### Problem description
Below is a block of entries, which should be copied verbatim apart from the pictures.

### Input
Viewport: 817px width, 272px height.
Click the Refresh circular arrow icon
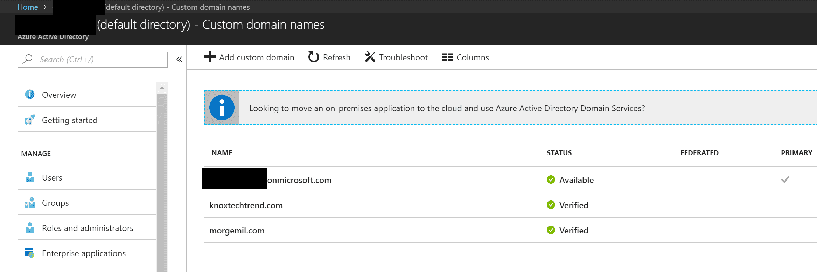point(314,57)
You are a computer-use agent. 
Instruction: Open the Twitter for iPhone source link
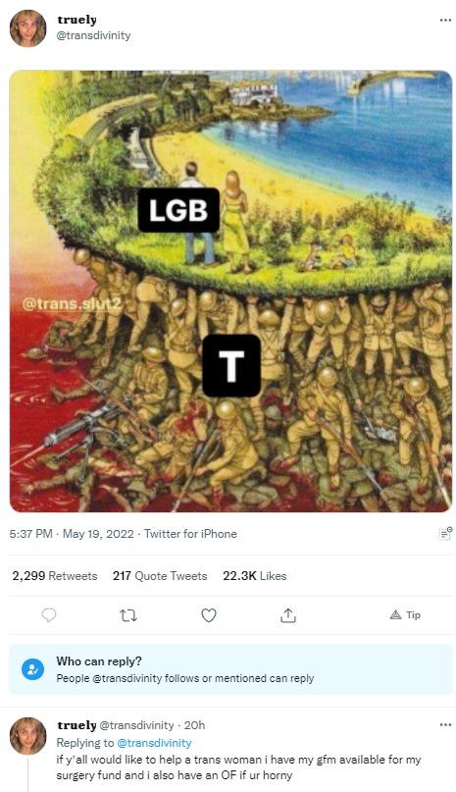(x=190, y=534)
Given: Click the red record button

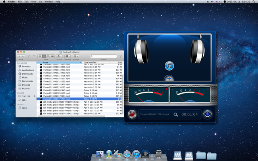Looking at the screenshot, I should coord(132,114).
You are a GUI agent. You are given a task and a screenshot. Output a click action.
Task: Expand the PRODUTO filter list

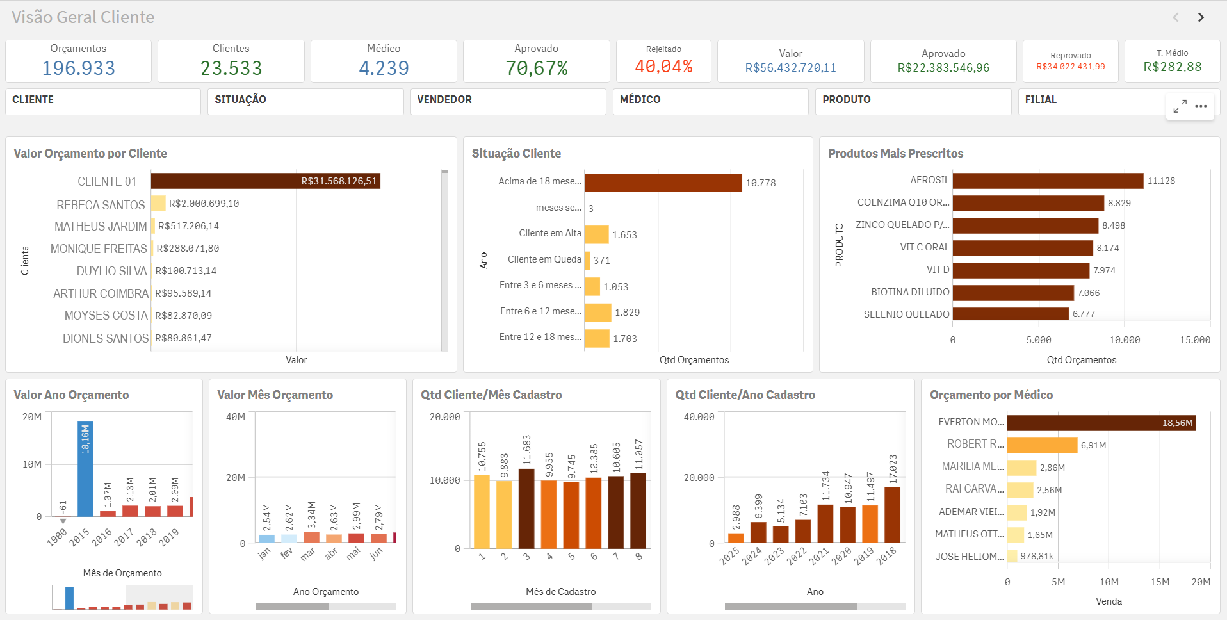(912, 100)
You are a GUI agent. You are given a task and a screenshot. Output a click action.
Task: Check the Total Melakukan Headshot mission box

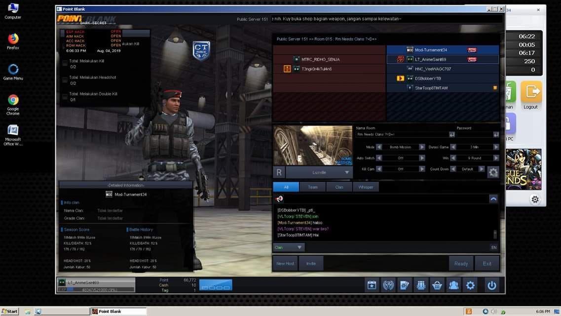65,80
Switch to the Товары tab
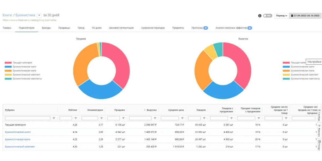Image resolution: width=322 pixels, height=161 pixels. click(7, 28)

### Solution to the exercise
Viewport: 817px width, 272px height.
Click the Refresh circular arrow icon
point(314,57)
You are a computer-use agent. 
Instruction: Open the Twitter for iPhone source link
(x=190, y=534)
Given: Click the red record button

Looking at the screenshot, I should coord(132,114).
You are a GUI agent. You are given a task and a screenshot. Output a click action.
Task: Expand the PRODUTO filter list

(912, 100)
You are a GUI agent. You are given a task and a screenshot. Output a click action.
Task: Check the Total Melakukan Headshot mission box

65,80
Switch to the Товары tab
Image resolution: width=322 pixels, height=161 pixels. click(7, 28)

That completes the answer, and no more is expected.